Public health or private insurance?

MD says the difference in treatment options can be significant

Public health or private insurance?

Insurance News

By Ksenia Stepanova

New Zealand’s public health system takes care of millions of Kiwis each year, but when it comes to treating more complex illnesses, the benefits of having private health insurance are often not well understood – and, according to Partners Life MD Naomi Ballantyne, the difference in available treatments can be huge.

The limitations of the public system include the types of drugs it has access to, waiting times, and the time limits set on certain procedures - all of which Ballantyne says can make a significant difference to somebody’s treatment process, particularly when dealing with a physically and emotionally difficult illness, such as cancer.

She said that access to individual-specific treatments is one of the key benefits of having medical insurance, as these types of treatments are not usually subsidised and can be expensive to access without an insurer’s help.

“The public system ‘bulk-buys’ their treatments, whereas the advantage of the private system is that it doesn’t need to do that,” Ballantyne said.

“In the private system, you are offered every option that you can get, and these options are often more specific to an individual’s circumstances rather than everyone just being given the same type of chemo, for example. In the private system, the doctors can offer drugs that are specific to a person who has a certain type of illness at a specific stage, and if you have private insurance, that’s all funded.”

“As a private insurer, we are not limited to whether something is subsidised or not,” Ballantyne explained.

“We’re only limited to whether it is Medsafe approved and whether your specialist has recommended that for you. That’s a huge difference between someone who is just given a generic treatment through the public system, or someone who has to sell off their assets to try and pay for a specific drug that isn’t subsidised.”

Ballantyne said that the other major difference is the time limit on things like reconstructive surgery.
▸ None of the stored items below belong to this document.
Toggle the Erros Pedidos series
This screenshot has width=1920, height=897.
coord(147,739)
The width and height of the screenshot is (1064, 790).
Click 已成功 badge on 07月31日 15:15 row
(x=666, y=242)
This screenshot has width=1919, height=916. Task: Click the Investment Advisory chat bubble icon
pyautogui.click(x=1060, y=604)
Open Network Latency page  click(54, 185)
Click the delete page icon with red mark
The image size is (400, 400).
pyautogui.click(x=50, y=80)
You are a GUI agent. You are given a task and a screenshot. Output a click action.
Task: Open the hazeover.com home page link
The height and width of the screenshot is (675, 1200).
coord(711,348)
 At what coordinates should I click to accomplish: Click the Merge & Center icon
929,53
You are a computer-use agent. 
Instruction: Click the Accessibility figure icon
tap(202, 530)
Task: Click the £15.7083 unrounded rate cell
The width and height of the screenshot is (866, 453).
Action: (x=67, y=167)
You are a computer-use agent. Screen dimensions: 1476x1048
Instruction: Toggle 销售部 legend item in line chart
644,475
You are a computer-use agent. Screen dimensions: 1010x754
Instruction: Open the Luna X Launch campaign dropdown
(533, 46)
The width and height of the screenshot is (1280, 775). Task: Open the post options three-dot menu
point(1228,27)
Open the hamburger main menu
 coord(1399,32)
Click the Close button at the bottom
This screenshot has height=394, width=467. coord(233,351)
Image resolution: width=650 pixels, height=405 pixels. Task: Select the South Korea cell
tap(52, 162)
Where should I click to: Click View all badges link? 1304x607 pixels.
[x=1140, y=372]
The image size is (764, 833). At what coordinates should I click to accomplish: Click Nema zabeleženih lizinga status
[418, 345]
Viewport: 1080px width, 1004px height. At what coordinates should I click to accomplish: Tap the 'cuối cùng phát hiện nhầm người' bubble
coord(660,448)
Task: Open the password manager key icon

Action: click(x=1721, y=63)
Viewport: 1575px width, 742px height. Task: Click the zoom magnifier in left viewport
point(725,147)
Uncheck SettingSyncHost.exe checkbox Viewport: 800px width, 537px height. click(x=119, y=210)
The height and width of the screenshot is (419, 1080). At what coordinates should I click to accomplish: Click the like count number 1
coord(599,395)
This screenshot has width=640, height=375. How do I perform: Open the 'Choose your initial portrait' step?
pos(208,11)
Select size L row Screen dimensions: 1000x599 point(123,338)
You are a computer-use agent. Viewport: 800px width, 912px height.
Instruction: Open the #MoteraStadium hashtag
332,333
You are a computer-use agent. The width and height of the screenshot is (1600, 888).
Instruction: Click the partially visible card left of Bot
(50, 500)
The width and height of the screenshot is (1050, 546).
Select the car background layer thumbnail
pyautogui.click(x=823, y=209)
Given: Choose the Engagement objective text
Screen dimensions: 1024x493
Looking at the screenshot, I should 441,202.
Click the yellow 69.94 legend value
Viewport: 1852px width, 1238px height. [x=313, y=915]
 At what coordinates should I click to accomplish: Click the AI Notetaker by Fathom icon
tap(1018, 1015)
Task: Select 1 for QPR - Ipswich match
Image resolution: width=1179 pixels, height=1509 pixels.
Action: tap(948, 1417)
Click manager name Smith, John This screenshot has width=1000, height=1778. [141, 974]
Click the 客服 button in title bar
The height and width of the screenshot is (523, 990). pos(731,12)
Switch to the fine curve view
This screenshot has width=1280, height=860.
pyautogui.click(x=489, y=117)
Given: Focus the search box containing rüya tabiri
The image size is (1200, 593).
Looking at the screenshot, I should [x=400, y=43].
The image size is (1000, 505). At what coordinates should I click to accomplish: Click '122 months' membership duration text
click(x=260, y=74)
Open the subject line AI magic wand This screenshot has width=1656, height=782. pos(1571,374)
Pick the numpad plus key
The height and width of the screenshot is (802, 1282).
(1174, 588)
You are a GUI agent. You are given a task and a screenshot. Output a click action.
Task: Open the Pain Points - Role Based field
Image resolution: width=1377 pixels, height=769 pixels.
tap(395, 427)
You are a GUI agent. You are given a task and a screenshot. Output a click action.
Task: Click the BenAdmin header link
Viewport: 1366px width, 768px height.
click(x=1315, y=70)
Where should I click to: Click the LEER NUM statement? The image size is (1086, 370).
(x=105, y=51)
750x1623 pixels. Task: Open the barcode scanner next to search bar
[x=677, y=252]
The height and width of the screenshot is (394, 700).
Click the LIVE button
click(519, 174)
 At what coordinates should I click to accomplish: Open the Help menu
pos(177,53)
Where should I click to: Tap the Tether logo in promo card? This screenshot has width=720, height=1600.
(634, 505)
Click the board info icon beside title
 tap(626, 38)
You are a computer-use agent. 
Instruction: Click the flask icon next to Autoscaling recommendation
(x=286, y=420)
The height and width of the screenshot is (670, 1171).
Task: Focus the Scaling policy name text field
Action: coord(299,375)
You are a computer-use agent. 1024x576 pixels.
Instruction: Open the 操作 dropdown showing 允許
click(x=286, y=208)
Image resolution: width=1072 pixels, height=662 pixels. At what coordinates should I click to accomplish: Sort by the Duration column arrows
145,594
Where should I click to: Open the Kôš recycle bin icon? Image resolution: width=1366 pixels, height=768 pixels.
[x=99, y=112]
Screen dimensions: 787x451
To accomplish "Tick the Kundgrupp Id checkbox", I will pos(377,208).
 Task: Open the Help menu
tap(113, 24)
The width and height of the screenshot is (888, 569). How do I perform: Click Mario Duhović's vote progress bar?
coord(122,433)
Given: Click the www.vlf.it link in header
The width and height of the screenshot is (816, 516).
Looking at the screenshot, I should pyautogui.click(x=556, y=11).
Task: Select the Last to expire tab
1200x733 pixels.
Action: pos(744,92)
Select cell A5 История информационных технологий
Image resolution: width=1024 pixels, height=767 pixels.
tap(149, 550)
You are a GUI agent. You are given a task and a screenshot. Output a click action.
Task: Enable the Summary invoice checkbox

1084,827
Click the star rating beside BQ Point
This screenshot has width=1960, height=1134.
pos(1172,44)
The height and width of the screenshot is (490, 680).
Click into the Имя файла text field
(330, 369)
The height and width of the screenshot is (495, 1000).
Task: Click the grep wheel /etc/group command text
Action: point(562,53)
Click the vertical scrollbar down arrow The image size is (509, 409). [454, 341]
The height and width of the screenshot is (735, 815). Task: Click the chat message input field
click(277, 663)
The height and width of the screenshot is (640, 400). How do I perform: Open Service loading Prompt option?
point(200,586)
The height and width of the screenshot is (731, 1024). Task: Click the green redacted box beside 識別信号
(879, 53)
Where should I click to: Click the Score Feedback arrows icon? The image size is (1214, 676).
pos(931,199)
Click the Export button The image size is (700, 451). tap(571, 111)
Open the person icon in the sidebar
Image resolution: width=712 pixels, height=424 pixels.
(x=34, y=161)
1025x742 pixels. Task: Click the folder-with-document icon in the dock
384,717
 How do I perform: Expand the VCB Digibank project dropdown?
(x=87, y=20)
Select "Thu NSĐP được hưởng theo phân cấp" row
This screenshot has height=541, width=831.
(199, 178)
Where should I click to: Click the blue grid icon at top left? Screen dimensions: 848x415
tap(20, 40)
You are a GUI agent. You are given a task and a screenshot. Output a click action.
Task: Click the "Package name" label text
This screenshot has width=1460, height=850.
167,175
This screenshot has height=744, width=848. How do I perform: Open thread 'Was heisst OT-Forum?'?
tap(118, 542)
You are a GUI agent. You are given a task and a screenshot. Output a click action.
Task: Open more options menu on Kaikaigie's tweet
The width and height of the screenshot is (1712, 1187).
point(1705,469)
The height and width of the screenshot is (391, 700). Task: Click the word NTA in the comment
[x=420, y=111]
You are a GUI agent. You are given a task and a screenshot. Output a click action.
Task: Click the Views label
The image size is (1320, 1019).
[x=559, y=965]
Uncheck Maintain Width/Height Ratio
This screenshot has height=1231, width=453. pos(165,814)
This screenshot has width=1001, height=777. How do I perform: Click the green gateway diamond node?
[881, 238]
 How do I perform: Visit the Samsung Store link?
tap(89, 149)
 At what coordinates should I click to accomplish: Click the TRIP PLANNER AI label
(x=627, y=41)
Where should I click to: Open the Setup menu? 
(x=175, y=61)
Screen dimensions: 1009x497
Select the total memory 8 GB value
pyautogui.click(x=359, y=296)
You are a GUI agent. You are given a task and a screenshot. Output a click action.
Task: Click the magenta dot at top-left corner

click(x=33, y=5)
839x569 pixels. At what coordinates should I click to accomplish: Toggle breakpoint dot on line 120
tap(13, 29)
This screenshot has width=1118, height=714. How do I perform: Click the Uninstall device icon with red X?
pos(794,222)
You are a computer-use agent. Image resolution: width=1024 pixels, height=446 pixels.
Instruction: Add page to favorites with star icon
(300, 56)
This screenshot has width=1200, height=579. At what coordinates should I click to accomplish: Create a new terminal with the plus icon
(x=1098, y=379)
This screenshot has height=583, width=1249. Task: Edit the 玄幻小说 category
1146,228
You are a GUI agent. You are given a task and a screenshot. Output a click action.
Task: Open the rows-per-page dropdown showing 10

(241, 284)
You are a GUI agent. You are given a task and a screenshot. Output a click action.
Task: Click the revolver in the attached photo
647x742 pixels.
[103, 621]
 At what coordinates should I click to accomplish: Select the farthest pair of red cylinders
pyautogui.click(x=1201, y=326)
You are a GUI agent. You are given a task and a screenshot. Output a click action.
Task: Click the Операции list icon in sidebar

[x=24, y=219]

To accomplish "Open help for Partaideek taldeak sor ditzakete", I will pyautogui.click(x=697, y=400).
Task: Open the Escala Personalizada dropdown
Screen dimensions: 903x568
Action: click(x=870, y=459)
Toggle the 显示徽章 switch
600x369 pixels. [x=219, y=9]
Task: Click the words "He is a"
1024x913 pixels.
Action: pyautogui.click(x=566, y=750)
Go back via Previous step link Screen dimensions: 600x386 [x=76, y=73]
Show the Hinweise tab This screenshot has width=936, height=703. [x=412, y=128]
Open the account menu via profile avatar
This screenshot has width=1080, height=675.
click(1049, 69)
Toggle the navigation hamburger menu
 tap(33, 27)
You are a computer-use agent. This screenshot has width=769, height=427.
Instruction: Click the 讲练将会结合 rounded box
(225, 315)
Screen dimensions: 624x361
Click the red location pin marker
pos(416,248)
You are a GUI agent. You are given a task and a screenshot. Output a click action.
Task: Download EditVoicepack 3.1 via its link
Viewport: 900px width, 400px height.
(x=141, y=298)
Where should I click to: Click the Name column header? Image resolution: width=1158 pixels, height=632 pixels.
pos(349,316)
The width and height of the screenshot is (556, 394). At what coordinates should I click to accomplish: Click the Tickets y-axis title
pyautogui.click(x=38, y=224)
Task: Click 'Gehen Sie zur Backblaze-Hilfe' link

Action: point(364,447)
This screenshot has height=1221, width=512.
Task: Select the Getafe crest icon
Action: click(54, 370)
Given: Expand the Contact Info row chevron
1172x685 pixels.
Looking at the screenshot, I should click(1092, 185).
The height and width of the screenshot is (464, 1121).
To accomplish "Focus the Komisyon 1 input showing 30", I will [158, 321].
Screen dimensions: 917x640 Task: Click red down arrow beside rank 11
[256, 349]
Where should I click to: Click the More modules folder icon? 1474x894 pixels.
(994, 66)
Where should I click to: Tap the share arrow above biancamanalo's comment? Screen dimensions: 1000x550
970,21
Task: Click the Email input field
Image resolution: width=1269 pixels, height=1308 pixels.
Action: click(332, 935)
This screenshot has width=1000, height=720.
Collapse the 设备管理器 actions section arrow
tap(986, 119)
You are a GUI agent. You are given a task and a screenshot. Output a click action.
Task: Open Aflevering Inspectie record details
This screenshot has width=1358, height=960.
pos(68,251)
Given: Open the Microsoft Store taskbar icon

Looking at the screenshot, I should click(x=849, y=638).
If clients are not ready to make a decision on that immediately after treatment, it may not be available through the public system at a later date - something which can be avoided completely by going private.

“If you have a mastectomy, for example, and you need reconstruction - or if you could have it in the future but you’re still working through the shock of the diagnosis, sorting your family out, etc. - having to make a decision about when you want to do that can be hard,” she said.

“Under the public system, if you don’t have it immediately then it’s considered ‘cosmetic’ later down the line, and it’s not funded.

“With medical insurance, we don’t put a time period on you having to make a decision around reconstruction. We will still fund it, because it is associated with the cancer that we’ve already covered you for. We wouldn’t want to make customers make that decision when they’re not emotionally ready to.

“These are the differences that private medical insurance can make, and that’s just for a cancer treatment.”